Application for Scientific Permit – Available for Public Comment
Public comment on the following application for a Scientific Research (Fauna) Permit is open until 19 June 2019.
Applicant: University of Tasmania
Species/Taxon: Gould’s wattled bat (Chalinolobus gouldii), Chocolate wattled bat (Chalinolobus morio), Eastern falsistrelle (Falsistrellus tasmaniensis), Large forest bat (Vespadelus darlingtoni), Southern forest bat (Vespadelus regulus), Lesser long-eared bat (Nyctophilus geoffroyi), Little forest bat (Nyctophilus vulturnis) and the Tasmanian long-eared bat (Nyctophilus sherrini).
Location: Plenty Valley region near Mt. Lloyd, near Maydena and near Ellendale on private plantation land (owned by Norske Skog) and native forest sites that may be Crown land or private land.
Title of research: Individual and population health and ecology of microbats in plantation and native forest landscapes
Aim of project:
1) to compare individual and population health parameters of microbats in exotic pine plantation and native forest landscapes in order to examine the potential effects of forest management operations on bat health
2) to examine community assemblages and habitat use by different foraging guilds in exotic pine plantation and native forest landscapes to determine the extent to which various species of bats are able to persist in different landscapes.
In meeting these aims, secondary aims may include: a) examining the relationship between individual and population health to assess long-term population viability, b) maternal colony monitoring, and c) diet analysis.
The results of this study will fill a large gap in the understanding of how different landscapes affect bat health in Tasmania.
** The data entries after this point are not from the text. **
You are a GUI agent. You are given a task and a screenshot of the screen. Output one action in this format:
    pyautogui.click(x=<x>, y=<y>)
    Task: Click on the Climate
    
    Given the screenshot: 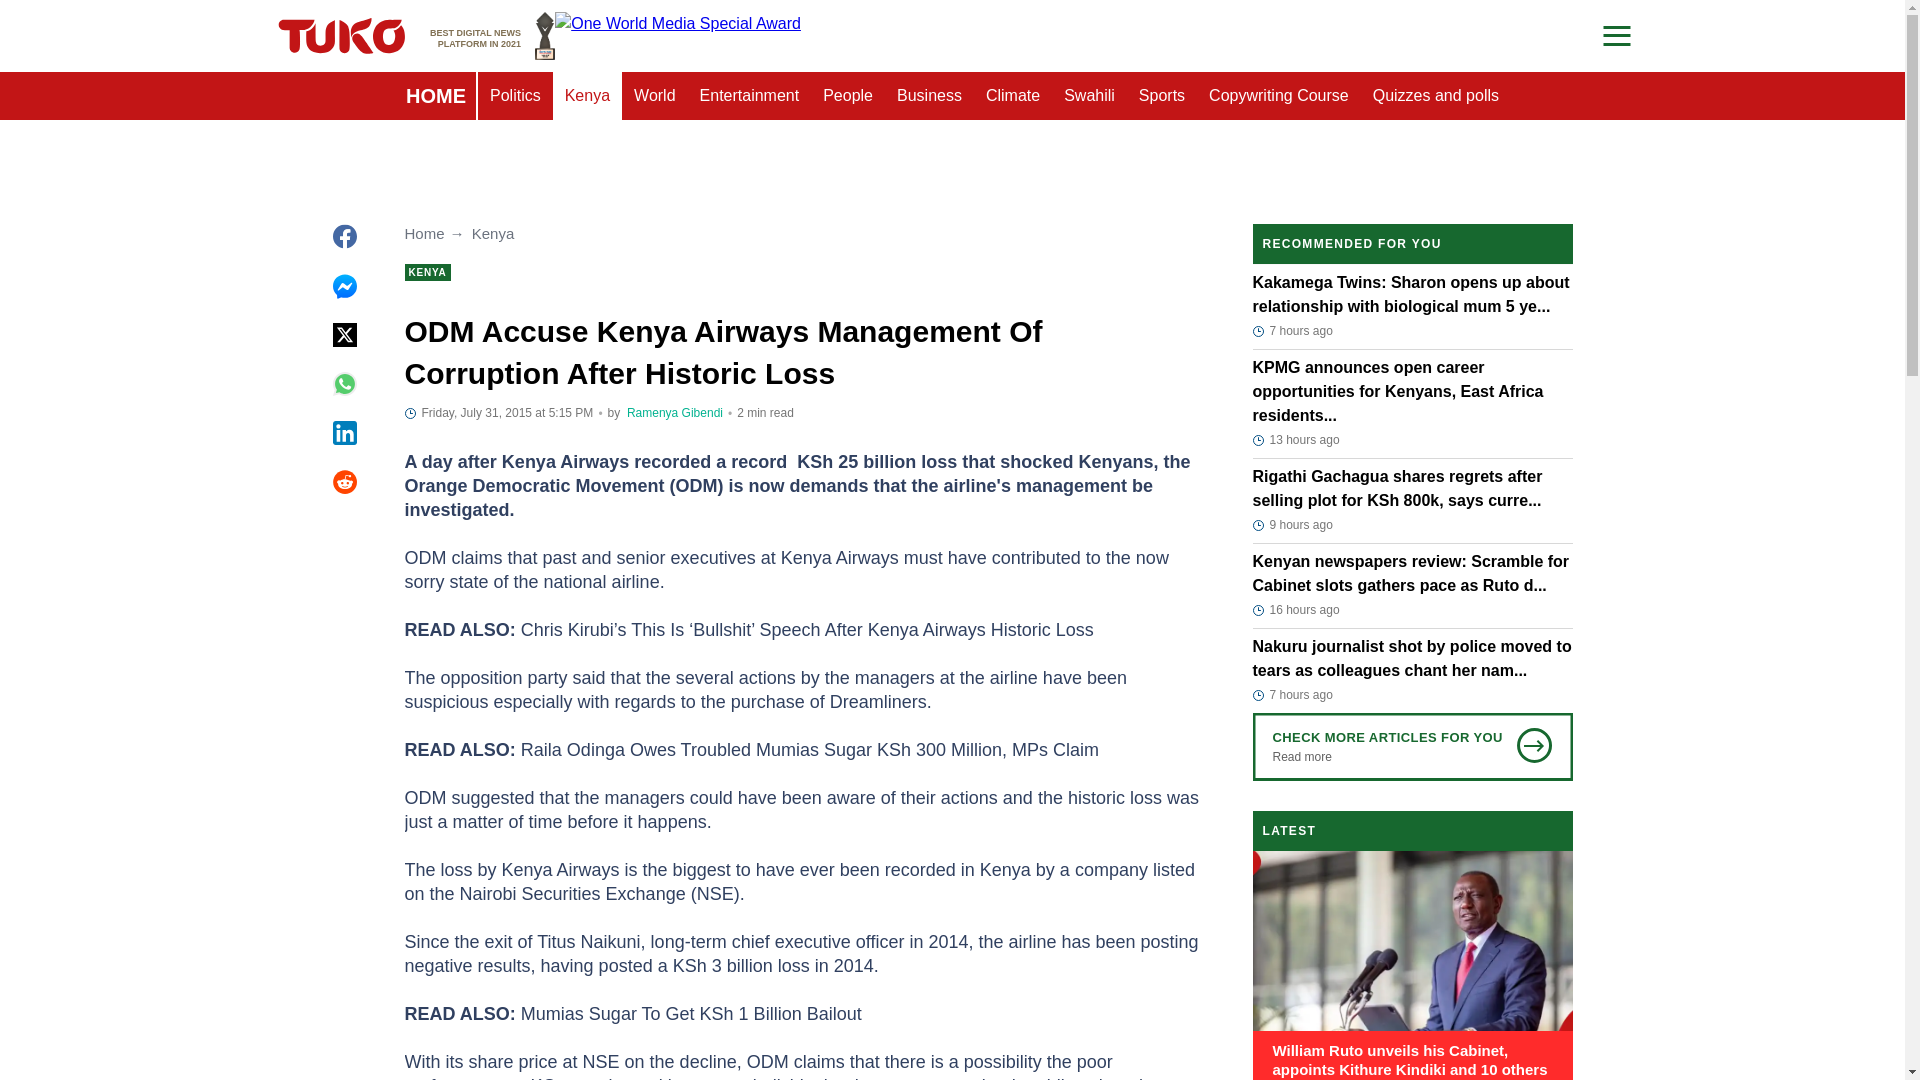 What is the action you would take?
    pyautogui.click(x=1012, y=96)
Results will highlight the biological responses of bats to forest management regimes and identify whether current silvicultural practices in Tasmania are in line with preservation of bat biodiversity.
Maximum likely numbers of individuals involved: No more than 100 individual bats of each species, for a total of 800 individuals over 2 years. A precise estimation is difficult since capture rates are highly variable, but no more than 6 harp traps will be set at any one time.
Activities undertaken and methods:
This project will use live capture of bats and radio-tracking. Bats will be trapped using harp traps and mist nets and transferred to individual cloth holding bags where they will be held until data collection is complete. Bat processing will include weighing and recording of morphometrics and blood sampling through venepuncture of the brachial or propatagial vein to create blood smears. No more than six µl/g of blood will be taken from each bat. Up to six individuals at one time of two different species (to be determined) will be radio-tracked. A 1cm2 of fur will be trimmed from between the scapulae and a radio transmitter weighing 0.22-0.31g (less than 5% body weight of each individual to be tracked) will be attached to the skin using a medical-grade skin adhesive. Bats will be radio-tracked during the day and the researchers will ensure that all transmitters have fallen off of bats before leaving the field.
After processing, all individuals will be hand-released at capture sites. If a bat is unable to be released on the night of capture, it will be held until the following dusk, when it will be released.
Fate of animals: Released back into the wild.
Likely impact on species involved (including any by-catch): It is highly unlikely that there will be any impact on the populations of each bat species used in this study.